** DATA EXCERPTS follows **
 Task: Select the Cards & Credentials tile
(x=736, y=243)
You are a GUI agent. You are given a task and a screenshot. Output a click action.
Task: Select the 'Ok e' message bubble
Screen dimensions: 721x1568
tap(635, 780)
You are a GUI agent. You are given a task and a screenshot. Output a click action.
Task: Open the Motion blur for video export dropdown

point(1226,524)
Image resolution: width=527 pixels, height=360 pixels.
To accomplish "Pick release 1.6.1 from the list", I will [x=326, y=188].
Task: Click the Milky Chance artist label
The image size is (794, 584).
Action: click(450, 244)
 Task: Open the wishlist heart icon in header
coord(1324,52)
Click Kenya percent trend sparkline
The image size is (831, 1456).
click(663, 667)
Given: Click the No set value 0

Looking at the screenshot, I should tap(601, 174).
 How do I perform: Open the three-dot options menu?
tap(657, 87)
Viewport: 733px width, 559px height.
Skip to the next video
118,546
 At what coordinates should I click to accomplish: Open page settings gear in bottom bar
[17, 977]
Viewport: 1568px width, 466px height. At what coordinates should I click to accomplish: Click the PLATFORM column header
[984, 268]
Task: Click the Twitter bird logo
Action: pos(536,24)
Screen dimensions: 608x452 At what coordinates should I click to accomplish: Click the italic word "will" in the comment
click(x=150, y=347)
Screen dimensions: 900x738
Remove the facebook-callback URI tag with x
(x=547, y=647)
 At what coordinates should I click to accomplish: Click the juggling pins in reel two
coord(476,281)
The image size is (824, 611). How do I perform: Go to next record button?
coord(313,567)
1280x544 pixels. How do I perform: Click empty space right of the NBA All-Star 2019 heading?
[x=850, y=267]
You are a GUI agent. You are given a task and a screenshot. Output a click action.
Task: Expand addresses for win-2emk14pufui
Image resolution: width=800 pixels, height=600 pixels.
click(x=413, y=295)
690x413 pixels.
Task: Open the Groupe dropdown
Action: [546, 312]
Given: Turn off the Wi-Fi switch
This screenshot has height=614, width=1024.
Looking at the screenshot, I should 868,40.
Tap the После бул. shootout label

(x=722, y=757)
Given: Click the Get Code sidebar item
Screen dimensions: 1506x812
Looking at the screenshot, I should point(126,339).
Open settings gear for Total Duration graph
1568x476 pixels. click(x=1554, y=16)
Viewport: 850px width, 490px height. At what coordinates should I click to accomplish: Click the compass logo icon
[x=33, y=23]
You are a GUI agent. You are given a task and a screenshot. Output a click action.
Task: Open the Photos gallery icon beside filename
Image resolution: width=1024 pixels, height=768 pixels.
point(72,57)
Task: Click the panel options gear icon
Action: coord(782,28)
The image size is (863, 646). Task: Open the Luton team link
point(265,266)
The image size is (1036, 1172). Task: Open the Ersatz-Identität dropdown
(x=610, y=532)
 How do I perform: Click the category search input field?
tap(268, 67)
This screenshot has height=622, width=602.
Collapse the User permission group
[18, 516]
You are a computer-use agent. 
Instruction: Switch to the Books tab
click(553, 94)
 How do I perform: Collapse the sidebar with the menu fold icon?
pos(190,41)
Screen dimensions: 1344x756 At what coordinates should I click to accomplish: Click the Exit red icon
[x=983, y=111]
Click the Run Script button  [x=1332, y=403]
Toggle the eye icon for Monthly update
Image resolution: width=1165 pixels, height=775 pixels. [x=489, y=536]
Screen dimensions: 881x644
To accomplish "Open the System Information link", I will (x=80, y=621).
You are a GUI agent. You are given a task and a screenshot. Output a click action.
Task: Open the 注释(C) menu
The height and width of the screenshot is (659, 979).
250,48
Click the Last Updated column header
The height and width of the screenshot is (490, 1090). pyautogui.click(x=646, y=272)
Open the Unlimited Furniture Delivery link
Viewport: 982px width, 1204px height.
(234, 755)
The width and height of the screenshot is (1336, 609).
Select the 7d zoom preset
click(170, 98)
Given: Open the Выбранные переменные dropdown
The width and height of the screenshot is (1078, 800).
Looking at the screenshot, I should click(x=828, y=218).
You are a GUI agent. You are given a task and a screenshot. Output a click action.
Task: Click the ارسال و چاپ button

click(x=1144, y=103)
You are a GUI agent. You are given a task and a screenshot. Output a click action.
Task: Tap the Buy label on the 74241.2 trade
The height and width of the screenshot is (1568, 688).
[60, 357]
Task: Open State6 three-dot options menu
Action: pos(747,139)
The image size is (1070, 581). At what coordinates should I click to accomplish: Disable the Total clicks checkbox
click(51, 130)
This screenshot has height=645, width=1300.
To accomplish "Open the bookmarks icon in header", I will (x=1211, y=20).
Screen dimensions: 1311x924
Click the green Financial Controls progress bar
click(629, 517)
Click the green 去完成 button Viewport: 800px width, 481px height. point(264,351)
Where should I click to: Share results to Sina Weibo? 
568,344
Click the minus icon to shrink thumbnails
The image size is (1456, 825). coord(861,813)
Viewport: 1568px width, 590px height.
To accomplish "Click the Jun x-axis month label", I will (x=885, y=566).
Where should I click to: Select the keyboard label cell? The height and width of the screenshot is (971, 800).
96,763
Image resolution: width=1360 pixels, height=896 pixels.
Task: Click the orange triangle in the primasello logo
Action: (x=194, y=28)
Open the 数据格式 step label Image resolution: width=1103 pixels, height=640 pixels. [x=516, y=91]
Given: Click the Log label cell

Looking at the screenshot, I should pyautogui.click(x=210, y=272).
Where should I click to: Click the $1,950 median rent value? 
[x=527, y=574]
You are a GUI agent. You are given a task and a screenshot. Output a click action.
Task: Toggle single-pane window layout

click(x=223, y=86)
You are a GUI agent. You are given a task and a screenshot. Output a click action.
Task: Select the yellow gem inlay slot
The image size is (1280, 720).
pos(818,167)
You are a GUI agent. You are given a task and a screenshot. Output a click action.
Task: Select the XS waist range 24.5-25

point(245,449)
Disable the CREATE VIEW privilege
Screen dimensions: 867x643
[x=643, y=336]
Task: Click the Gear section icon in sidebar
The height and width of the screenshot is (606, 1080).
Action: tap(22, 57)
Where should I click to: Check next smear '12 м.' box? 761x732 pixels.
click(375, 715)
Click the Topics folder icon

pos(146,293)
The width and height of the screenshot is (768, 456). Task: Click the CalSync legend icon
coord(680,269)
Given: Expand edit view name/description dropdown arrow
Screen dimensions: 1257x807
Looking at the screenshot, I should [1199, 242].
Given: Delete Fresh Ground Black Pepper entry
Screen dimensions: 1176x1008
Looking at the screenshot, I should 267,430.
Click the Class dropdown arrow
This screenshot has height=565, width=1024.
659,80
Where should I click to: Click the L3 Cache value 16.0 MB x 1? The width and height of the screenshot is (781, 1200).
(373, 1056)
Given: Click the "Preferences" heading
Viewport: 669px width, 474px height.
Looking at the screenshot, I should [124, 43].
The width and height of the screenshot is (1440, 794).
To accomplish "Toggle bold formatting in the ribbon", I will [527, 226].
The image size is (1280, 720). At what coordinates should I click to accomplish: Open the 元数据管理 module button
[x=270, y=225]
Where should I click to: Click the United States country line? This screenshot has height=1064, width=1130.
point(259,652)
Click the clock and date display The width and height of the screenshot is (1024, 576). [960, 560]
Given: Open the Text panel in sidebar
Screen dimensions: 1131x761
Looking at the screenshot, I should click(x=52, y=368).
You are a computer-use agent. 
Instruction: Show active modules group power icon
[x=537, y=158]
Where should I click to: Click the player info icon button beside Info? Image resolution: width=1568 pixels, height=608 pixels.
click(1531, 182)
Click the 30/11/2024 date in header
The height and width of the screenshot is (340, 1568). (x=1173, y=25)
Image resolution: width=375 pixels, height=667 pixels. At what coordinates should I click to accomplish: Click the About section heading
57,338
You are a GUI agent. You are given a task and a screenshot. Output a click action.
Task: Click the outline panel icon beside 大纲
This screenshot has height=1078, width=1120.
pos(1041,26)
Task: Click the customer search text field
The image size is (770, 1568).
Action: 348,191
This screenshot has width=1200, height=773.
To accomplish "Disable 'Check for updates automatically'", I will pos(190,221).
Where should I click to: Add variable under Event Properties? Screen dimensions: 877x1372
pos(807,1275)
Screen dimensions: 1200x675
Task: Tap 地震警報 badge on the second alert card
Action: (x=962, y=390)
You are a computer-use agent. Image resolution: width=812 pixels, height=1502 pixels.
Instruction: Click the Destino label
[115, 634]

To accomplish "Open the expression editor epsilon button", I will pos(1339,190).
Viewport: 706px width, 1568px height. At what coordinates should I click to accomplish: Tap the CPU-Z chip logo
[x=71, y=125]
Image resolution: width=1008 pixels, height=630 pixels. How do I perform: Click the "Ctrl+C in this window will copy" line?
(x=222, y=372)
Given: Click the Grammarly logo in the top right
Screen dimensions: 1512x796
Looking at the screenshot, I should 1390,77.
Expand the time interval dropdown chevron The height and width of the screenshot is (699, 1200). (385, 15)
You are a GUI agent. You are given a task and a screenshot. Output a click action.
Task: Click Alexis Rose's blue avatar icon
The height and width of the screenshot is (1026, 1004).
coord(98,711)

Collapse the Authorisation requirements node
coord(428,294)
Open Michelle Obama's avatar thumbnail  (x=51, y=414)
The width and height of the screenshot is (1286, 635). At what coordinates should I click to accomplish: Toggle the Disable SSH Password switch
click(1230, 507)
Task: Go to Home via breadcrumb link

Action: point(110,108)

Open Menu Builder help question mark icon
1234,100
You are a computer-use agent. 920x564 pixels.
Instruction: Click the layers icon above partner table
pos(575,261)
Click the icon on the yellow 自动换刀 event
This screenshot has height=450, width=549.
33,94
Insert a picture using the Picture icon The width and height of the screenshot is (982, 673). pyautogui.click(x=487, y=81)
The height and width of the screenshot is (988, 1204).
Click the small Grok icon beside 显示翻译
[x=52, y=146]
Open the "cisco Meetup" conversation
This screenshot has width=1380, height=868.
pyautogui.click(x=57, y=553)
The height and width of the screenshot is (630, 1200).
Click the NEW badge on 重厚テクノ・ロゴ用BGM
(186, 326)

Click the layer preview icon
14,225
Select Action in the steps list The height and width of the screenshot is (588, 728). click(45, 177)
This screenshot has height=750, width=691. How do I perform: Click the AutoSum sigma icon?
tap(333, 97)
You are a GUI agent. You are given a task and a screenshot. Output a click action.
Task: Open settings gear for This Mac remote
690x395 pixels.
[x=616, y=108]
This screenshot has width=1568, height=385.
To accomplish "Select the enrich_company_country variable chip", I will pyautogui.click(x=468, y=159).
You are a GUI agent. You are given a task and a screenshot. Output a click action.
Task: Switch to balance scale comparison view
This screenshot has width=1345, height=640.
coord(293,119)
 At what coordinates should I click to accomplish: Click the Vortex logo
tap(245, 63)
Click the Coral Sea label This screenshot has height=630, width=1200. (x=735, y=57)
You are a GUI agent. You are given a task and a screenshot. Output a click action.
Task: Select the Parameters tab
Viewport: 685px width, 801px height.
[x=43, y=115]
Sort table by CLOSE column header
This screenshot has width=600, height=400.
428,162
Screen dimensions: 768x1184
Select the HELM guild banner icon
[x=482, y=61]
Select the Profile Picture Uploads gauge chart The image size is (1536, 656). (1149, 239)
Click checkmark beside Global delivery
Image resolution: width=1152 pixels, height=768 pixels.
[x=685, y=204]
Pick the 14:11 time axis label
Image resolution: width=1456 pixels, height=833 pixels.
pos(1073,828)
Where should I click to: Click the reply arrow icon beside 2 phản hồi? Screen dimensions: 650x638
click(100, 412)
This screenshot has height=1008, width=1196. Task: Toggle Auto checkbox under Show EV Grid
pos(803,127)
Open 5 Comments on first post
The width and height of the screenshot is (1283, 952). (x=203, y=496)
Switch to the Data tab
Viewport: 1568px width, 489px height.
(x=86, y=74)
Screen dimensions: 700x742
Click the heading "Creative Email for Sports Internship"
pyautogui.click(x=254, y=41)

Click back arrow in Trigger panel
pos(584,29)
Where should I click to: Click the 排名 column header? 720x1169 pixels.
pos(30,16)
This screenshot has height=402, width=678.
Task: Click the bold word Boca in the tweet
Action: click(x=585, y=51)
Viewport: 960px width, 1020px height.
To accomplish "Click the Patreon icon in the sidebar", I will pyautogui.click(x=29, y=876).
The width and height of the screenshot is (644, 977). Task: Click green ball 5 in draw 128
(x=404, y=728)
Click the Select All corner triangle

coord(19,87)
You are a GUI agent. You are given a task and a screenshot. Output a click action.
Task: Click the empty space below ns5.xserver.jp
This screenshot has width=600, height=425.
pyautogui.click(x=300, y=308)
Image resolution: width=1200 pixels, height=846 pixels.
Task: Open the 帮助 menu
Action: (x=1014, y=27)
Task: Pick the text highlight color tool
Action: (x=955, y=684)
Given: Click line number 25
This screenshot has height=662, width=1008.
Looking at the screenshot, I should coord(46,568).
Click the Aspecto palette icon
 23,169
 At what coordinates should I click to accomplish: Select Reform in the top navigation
** End of DATA EXCERPTS **
ABOUT THIS TASK:
Of the entries above, transcribe exactly those lines that fall between the line containing "Screen dimensions: 1311x924" and the line containing "Open the 数据格式", together with those two lines.

WRITTEN RESPONSE:
Screen dimensions: 1311x924
Click the green Financial Controls progress bar
click(629, 517)
Click the green 去完成 button Viewport: 800px width, 481px height. point(264,351)
Where should I click to: Share results to Sina Weibo? 
568,344
Click the minus icon to shrink thumbnails
The image size is (1456, 825). coord(861,813)
Viewport: 1568px width, 590px height.
To accomplish "Click the Jun x-axis month label", I will (x=885, y=566).
Where should I click to: Select the keyboard label cell? The height and width of the screenshot is (971, 800).
96,763
Image resolution: width=1360 pixels, height=896 pixels.
Task: Click the orange triangle in the primasello logo
Action: (x=194, y=28)
Open the 数据格式 step label Image resolution: width=1103 pixels, height=640 pixels. [x=516, y=91]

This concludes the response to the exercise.